Items from a dataset:

--- START ---

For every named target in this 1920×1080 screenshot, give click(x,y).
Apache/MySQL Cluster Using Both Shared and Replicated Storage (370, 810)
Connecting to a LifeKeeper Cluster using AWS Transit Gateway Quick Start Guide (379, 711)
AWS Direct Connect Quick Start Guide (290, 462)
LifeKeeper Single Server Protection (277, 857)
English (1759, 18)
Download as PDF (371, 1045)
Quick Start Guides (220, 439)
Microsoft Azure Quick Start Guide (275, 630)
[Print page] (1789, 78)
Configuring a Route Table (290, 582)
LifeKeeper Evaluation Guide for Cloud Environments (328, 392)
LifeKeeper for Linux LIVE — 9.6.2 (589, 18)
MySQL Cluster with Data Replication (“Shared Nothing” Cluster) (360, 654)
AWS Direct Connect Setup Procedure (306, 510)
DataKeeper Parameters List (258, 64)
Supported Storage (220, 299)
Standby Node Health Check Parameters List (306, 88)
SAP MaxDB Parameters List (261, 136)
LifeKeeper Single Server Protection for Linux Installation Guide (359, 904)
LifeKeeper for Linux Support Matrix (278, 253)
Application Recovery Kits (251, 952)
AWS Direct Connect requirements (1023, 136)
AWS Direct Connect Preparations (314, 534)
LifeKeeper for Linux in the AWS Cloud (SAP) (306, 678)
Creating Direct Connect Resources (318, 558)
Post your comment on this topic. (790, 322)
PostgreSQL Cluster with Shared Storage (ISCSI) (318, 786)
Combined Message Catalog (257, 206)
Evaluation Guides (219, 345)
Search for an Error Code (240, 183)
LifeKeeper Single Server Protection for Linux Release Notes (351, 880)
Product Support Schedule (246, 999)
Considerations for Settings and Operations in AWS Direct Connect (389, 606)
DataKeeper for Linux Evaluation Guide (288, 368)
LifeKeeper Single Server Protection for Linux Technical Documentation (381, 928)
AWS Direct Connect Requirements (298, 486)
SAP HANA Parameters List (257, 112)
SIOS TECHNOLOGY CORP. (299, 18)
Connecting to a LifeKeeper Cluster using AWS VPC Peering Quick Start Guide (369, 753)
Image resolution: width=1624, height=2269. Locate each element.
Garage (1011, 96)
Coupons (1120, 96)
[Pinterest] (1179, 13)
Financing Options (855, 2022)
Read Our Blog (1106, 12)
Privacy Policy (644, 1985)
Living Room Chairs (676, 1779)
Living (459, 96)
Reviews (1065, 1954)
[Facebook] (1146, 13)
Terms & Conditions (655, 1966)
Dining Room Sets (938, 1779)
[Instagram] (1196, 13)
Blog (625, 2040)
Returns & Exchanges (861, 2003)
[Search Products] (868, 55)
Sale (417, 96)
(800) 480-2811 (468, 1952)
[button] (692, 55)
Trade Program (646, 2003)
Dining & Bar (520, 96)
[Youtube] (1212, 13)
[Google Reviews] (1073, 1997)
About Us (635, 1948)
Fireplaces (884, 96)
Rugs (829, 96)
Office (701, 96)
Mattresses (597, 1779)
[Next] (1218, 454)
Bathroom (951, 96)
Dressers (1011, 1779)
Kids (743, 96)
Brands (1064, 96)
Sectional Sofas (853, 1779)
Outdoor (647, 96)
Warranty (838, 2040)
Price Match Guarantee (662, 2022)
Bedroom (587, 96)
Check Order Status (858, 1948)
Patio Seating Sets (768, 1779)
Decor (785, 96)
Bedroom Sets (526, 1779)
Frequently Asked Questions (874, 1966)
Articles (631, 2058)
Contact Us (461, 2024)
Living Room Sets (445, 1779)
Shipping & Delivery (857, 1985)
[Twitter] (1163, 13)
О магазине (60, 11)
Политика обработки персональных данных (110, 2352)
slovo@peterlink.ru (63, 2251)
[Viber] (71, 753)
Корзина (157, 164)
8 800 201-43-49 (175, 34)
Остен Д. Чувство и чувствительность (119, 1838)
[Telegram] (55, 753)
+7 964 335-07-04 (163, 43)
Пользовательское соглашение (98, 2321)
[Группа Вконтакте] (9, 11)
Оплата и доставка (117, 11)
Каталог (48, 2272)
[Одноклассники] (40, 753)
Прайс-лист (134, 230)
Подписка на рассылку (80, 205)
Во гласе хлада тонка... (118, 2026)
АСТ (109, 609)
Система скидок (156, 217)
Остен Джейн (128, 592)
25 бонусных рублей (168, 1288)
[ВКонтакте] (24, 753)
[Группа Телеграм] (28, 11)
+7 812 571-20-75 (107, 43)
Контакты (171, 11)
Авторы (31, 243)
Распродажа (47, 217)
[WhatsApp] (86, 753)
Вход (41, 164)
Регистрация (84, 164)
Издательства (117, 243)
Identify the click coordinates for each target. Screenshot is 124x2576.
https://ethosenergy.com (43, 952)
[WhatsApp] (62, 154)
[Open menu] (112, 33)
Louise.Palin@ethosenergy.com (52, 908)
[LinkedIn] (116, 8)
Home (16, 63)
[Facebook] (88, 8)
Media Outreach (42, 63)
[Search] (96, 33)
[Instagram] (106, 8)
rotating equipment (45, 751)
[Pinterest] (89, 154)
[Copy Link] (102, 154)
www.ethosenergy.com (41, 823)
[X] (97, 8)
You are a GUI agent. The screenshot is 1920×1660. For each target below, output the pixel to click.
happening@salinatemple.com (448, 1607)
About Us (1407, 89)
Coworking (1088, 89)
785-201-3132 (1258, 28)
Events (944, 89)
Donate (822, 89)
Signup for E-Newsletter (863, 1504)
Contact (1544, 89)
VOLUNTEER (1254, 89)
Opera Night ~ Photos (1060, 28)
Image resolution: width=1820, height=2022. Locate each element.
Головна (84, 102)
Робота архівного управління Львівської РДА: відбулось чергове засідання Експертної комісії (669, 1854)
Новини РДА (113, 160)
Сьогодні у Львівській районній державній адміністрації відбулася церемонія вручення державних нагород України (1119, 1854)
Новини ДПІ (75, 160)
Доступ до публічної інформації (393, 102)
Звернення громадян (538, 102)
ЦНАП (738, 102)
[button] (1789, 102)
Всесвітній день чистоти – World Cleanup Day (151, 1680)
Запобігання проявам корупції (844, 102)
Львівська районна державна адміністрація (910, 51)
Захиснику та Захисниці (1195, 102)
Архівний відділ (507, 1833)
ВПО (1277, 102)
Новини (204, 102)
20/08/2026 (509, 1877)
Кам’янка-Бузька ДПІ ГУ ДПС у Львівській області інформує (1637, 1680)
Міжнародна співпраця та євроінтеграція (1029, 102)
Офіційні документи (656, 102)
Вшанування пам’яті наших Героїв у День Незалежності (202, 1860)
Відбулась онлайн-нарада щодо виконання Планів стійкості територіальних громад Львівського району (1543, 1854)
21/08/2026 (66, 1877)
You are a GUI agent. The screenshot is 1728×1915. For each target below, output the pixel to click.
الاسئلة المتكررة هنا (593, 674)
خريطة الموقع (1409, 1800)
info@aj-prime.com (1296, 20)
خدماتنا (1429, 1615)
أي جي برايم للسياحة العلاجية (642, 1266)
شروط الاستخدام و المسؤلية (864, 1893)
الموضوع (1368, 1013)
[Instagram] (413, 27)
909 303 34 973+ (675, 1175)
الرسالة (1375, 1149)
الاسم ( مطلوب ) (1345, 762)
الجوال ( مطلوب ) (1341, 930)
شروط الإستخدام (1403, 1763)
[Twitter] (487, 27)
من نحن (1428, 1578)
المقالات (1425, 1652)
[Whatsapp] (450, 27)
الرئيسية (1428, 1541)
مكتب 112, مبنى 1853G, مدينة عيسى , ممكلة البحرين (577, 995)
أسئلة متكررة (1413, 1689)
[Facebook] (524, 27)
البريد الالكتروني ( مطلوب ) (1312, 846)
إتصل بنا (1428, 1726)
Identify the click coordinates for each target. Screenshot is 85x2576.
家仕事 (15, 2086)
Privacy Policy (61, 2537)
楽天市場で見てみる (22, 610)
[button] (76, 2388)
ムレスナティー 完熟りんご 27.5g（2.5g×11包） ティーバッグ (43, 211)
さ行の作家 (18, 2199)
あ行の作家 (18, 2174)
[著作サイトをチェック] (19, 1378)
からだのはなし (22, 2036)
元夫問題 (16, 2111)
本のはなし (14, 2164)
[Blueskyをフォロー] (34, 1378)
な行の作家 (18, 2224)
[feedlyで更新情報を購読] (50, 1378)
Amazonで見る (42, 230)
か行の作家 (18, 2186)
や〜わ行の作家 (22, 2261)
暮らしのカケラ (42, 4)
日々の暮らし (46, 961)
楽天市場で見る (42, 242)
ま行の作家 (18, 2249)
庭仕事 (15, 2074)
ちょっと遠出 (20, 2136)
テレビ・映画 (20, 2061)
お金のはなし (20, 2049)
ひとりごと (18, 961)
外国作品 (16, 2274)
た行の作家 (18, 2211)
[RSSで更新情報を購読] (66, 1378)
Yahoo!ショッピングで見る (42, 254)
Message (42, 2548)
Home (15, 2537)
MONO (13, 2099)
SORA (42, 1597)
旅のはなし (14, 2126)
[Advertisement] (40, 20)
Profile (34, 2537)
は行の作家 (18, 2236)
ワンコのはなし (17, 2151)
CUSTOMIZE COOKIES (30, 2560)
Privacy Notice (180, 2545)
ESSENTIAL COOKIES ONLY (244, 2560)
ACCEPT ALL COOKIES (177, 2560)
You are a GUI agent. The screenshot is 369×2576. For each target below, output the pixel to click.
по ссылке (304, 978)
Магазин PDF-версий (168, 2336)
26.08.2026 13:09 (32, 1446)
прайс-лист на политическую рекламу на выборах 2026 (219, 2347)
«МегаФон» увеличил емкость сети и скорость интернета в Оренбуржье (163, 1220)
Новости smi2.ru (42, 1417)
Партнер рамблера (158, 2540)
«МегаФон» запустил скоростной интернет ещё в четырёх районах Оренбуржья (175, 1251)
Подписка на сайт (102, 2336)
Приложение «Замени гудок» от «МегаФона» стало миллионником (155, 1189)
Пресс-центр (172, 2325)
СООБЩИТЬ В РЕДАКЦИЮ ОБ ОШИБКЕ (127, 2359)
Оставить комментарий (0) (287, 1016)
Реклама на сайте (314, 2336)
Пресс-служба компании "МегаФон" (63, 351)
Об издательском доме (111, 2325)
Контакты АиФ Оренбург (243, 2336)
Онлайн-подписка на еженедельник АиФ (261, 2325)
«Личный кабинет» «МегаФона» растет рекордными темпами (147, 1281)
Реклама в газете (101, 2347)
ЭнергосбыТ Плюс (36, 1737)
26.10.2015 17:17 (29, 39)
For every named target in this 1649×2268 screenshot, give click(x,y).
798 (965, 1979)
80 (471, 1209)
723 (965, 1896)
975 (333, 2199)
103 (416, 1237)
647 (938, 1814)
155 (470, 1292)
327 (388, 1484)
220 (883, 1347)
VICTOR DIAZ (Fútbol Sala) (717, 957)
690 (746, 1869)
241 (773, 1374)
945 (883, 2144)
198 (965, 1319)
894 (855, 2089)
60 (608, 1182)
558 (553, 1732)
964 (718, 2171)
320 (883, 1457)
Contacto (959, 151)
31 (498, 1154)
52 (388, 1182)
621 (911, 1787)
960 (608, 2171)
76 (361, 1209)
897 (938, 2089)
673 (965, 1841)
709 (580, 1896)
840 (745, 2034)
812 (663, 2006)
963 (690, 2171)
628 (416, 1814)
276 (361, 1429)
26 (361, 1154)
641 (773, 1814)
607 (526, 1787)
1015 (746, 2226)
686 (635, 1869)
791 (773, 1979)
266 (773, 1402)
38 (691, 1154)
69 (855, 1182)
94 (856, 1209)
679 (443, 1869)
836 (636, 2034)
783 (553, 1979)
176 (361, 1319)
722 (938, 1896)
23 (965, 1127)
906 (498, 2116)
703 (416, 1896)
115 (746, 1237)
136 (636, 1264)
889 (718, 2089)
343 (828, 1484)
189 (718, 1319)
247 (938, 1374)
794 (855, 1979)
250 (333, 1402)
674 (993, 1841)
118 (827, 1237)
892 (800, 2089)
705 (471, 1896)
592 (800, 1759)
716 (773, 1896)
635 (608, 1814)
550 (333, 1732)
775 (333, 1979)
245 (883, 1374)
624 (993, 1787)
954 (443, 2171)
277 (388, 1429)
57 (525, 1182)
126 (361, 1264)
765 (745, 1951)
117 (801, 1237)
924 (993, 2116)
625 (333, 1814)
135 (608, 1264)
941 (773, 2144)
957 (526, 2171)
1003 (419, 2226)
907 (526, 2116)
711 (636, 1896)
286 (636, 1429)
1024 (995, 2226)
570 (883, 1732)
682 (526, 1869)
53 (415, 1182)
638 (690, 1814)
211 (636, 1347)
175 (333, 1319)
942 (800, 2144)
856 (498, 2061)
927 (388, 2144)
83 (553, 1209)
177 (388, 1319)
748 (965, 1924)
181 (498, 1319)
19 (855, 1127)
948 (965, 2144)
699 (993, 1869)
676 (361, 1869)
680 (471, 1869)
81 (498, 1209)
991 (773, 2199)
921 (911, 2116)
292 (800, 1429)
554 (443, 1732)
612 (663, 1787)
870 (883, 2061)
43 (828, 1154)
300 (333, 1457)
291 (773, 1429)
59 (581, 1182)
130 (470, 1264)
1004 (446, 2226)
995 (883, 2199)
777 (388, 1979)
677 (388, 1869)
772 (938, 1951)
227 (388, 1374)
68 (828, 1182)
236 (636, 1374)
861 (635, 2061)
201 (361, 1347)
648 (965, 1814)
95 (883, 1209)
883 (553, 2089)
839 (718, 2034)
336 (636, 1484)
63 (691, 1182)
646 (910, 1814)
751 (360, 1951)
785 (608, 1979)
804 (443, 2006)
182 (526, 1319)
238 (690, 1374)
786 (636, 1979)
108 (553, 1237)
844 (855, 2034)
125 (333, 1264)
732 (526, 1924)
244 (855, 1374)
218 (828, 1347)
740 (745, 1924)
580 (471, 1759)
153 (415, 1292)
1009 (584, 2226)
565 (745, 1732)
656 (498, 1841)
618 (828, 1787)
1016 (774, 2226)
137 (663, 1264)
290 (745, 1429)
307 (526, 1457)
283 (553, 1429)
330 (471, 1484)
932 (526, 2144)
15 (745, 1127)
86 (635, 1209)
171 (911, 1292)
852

--- END ---

Problem to solve
Copy out each line of the entries above that holds "Linux".

Task solution
LifeKeeper for Linux LIVE — 9.6.2 (589, 18)
LifeKeeper Single Server Protection for Linux Installation Guide (359, 904)
LifeKeeper for Linux Support Matrix (278, 253)
LifeKeeper for Linux in the AWS Cloud (SAP) (306, 678)
LifeKeeper Single Server Protection for Linux Release Notes (351, 880)
DataKeeper for Linux Evaluation Guide (288, 368)
LifeKeeper Single Server Protection for Linux Technical Documentation (381, 928)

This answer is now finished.